Exercise
Render everything from the line containing "Click the 名称 column header" down to the line containing "pyautogui.click(x=1367, y=41)" as a Markdown table with the columns Row and Line. Include only those lines, both ends included, and leave out any blank lines.

Exercise data

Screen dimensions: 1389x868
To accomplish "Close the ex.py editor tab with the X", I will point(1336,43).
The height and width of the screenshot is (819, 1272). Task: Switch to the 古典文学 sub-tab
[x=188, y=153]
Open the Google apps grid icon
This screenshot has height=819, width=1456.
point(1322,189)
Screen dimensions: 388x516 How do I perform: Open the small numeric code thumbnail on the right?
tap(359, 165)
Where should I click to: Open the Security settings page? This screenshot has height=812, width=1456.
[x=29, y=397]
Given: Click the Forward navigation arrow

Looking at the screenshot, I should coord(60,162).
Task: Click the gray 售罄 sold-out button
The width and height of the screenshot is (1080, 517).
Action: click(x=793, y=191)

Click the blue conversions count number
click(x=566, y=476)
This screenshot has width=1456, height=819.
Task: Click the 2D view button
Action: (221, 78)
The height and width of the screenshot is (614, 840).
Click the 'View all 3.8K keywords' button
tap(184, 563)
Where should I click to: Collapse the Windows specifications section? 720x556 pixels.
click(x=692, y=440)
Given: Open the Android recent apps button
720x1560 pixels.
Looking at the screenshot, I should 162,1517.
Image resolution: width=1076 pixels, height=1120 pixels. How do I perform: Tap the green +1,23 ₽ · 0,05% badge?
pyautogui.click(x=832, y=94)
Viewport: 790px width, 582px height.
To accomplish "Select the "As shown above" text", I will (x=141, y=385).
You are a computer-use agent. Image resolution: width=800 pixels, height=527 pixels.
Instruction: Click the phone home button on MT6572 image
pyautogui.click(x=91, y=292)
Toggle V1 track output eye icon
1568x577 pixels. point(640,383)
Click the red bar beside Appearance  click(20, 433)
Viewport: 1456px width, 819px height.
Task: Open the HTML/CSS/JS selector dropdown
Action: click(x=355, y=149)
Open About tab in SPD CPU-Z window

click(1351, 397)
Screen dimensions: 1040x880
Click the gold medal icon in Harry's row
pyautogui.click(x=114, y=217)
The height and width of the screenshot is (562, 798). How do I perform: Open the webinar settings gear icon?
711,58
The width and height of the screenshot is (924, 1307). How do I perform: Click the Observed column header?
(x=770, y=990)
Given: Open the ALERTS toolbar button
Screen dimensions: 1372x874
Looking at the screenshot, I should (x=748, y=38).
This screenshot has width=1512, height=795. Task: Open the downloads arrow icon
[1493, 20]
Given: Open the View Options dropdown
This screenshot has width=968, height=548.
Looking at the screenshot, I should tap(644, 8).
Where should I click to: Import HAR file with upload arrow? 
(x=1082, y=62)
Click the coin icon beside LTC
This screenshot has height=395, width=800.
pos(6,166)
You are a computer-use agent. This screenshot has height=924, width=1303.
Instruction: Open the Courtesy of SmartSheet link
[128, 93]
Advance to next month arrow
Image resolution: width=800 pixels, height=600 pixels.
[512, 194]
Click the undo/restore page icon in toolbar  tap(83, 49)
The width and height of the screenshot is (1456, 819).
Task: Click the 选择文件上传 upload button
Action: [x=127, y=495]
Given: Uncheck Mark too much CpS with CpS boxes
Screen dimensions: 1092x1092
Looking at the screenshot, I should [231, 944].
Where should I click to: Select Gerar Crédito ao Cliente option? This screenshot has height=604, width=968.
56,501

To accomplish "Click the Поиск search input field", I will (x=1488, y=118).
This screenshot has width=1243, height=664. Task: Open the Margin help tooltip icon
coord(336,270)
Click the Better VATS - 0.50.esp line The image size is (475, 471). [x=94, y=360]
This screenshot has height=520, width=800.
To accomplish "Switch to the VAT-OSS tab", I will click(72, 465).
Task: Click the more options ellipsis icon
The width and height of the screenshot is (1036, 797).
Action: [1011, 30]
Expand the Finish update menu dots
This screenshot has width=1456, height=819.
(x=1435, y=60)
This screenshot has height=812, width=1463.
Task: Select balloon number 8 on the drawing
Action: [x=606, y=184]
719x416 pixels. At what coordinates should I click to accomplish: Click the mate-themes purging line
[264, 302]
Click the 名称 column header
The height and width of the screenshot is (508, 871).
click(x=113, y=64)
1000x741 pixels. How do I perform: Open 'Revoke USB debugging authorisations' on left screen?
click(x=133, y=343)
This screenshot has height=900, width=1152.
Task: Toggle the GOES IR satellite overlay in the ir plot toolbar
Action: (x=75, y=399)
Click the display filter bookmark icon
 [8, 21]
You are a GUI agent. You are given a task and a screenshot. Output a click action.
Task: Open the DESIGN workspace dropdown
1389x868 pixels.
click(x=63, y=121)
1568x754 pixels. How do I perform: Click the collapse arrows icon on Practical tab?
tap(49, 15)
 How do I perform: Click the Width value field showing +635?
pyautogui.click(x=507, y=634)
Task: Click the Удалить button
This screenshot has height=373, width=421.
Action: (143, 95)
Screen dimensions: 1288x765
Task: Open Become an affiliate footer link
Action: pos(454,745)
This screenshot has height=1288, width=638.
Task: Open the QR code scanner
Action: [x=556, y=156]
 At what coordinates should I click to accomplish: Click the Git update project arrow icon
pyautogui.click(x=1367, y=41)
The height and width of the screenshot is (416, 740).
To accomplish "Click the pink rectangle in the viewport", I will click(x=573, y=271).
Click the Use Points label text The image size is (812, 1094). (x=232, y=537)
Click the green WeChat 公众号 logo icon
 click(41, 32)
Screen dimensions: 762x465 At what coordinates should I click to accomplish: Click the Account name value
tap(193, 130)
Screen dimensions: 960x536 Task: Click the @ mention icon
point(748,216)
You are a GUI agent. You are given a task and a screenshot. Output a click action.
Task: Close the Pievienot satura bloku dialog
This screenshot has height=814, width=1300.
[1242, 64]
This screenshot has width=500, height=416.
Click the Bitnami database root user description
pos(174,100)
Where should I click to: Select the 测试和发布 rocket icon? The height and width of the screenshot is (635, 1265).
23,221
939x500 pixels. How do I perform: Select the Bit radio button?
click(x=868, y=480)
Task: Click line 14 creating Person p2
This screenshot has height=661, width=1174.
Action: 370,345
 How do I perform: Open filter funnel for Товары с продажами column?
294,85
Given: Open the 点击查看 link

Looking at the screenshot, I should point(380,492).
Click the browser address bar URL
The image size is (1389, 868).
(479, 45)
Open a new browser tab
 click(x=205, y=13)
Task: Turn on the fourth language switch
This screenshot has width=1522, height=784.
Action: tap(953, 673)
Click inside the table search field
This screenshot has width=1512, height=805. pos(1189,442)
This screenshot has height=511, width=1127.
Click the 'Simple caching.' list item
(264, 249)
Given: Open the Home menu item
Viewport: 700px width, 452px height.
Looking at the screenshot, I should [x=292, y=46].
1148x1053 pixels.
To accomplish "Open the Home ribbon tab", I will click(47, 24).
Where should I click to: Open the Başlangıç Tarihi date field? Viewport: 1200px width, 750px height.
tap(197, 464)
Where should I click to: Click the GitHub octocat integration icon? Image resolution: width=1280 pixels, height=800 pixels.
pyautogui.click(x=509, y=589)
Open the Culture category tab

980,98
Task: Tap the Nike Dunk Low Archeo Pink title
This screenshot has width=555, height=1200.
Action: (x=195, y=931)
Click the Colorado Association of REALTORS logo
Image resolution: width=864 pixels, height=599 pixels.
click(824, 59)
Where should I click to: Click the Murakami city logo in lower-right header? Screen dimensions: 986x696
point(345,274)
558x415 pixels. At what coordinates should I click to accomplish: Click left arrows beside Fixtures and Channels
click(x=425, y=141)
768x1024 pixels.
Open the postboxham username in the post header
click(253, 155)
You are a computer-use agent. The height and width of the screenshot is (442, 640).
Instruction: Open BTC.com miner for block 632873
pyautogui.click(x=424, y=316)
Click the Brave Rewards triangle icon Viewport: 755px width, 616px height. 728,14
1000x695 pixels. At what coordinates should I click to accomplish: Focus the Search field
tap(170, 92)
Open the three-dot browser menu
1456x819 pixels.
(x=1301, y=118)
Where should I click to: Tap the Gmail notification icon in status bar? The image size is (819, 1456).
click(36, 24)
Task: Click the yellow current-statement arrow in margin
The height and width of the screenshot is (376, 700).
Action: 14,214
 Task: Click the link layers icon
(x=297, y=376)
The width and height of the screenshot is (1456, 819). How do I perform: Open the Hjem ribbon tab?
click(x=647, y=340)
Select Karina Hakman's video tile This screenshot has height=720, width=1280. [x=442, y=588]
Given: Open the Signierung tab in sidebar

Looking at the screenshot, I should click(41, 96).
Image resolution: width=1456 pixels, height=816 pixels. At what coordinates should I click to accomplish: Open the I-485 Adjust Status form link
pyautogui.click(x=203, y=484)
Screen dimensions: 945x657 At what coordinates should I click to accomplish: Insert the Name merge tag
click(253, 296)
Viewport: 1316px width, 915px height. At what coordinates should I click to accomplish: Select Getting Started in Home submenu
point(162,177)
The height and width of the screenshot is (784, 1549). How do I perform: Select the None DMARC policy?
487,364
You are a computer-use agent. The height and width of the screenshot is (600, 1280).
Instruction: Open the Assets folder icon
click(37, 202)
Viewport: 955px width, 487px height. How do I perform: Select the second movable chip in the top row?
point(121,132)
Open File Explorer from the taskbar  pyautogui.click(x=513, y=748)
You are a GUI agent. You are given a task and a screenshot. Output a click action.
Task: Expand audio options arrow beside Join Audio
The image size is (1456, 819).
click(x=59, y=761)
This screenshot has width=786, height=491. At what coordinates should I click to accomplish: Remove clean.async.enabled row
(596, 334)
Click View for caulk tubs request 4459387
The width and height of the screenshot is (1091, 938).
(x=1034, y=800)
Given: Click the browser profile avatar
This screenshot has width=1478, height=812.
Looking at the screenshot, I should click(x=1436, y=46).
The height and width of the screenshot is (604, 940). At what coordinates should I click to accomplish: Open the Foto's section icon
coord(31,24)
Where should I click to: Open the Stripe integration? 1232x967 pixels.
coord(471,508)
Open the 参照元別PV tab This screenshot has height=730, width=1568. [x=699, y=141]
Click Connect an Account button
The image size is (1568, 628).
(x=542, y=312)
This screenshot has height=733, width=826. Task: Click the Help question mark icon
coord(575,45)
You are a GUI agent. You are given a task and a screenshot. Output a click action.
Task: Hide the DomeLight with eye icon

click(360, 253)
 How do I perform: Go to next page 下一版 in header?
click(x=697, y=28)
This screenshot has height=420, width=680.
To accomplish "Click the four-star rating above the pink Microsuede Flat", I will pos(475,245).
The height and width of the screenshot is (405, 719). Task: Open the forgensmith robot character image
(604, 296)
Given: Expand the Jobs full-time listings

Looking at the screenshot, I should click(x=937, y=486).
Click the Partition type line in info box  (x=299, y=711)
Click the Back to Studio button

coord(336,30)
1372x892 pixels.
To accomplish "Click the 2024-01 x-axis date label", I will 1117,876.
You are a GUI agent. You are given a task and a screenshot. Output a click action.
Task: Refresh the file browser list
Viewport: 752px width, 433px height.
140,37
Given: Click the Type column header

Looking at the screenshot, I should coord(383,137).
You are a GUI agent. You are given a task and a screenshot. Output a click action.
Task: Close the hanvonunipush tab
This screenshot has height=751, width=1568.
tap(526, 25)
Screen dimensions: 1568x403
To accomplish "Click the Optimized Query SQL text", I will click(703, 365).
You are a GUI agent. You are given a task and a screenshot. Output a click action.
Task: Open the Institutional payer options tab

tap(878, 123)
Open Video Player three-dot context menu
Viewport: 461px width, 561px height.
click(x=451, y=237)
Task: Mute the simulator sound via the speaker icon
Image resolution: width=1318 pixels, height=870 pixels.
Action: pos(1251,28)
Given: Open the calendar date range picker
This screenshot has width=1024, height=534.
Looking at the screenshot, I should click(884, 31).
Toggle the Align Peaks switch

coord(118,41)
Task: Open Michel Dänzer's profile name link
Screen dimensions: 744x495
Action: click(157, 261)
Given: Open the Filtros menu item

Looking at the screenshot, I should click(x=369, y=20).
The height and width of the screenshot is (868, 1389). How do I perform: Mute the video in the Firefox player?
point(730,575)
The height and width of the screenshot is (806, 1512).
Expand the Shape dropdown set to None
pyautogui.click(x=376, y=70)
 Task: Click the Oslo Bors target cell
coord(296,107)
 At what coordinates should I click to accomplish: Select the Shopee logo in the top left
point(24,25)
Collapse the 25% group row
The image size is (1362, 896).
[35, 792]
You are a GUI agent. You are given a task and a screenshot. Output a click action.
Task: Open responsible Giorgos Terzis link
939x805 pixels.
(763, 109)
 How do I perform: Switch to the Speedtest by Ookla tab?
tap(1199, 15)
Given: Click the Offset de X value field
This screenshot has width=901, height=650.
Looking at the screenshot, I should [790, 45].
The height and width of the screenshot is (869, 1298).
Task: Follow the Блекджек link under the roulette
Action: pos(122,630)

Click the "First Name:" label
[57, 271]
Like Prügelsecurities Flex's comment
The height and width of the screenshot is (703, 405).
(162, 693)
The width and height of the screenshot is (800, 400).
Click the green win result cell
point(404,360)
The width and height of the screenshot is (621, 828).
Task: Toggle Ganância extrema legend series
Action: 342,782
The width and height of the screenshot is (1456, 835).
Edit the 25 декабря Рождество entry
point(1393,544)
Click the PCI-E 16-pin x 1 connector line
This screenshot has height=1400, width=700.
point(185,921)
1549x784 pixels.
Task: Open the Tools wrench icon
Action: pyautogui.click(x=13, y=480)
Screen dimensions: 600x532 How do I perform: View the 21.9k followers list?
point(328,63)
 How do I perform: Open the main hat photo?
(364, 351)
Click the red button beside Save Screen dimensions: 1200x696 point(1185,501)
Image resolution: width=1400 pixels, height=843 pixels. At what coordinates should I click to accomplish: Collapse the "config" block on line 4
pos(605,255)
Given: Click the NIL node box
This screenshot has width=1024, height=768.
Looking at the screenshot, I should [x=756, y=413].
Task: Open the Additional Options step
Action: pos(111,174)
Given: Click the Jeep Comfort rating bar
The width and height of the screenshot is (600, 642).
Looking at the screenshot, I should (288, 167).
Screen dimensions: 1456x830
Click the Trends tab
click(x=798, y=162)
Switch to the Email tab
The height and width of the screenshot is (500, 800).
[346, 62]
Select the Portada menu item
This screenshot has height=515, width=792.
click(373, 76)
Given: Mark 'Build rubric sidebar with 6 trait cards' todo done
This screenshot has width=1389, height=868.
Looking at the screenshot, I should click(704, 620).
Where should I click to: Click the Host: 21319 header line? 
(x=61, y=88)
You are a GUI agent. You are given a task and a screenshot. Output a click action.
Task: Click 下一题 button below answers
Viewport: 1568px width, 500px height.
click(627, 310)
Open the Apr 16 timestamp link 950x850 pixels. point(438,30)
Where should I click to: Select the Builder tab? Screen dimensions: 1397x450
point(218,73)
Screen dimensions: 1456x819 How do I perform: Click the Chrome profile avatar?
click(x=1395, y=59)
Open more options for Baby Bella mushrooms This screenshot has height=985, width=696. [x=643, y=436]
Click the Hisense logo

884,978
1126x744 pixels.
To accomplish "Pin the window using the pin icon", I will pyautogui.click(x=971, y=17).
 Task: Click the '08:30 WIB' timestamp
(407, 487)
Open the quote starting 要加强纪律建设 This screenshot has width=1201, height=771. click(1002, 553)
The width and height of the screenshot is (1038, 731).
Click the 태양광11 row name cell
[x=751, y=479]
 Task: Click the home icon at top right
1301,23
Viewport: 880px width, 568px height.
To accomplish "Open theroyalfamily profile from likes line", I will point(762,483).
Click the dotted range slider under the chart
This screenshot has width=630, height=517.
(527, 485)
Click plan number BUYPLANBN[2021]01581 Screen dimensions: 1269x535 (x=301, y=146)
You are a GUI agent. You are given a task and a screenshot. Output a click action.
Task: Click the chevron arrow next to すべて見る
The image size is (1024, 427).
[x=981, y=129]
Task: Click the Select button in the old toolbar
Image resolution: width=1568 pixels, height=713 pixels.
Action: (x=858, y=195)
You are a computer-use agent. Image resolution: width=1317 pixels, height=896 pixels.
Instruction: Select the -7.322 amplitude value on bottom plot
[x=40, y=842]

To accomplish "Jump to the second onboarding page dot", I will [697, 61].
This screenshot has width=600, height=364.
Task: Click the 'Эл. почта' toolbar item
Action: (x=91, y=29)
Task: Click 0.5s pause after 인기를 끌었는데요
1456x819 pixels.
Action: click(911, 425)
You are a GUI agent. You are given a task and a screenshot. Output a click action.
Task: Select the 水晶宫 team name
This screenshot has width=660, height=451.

Written solution
| Row | Line |
|---|---|
| 1 | Click the 名称 column header |
| 2 | The height and width of the screenshot is (508, 871). |
| 3 | click(x=113, y=64) |
| 4 | 1000x741 pixels. How do I perform: Open 'Revoke USB debugging authorisations' on left screen? |
| 5 | click(x=133, y=343) |
| 6 | This screenshot has height=900, width=1152. |
| 7 | Task: Toggle the GOES IR satellite overlay in the ir plot toolbar |
| 8 | Action: (x=75, y=399) |
| 9 | Click the display filter bookmark icon |
| 10 |  [8, 21] |
| 11 | You are a GUI agent. You are given a task and a screenshot. Output a click action. |
| 12 | Task: Open the DESIGN workspace dropdown |
| 13 | 1389x868 pixels. |
| 14 | click(x=63, y=121) |
| 15 | 1568x754 pixels. How do I perform: Click the collapse arrows icon on Practical tab? |
| 16 | tap(49, 15) |
| 17 |  How do I perform: Click the Width value field showing +635? |
| 18 | pyautogui.click(x=507, y=634) |
| 19 | Task: Click the Удалить button |
| 20 | This screenshot has height=373, width=421. |
| 21 | Action: (143, 95) |
| 22 | Screen dimensions: 1288x765 |
| 23 | Task: Open Become an affiliate footer link |
| 24 | Action: pos(454,745) |
| 25 | This screenshot has height=1288, width=638. |
| 26 | Task: Open the QR code scanner |
| 27 | Action: [x=556, y=156] |
| 28 |  At what coordinates should I click to accomplish: Click the Git update project arrow icon |
| 29 | pyautogui.click(x=1367, y=41) |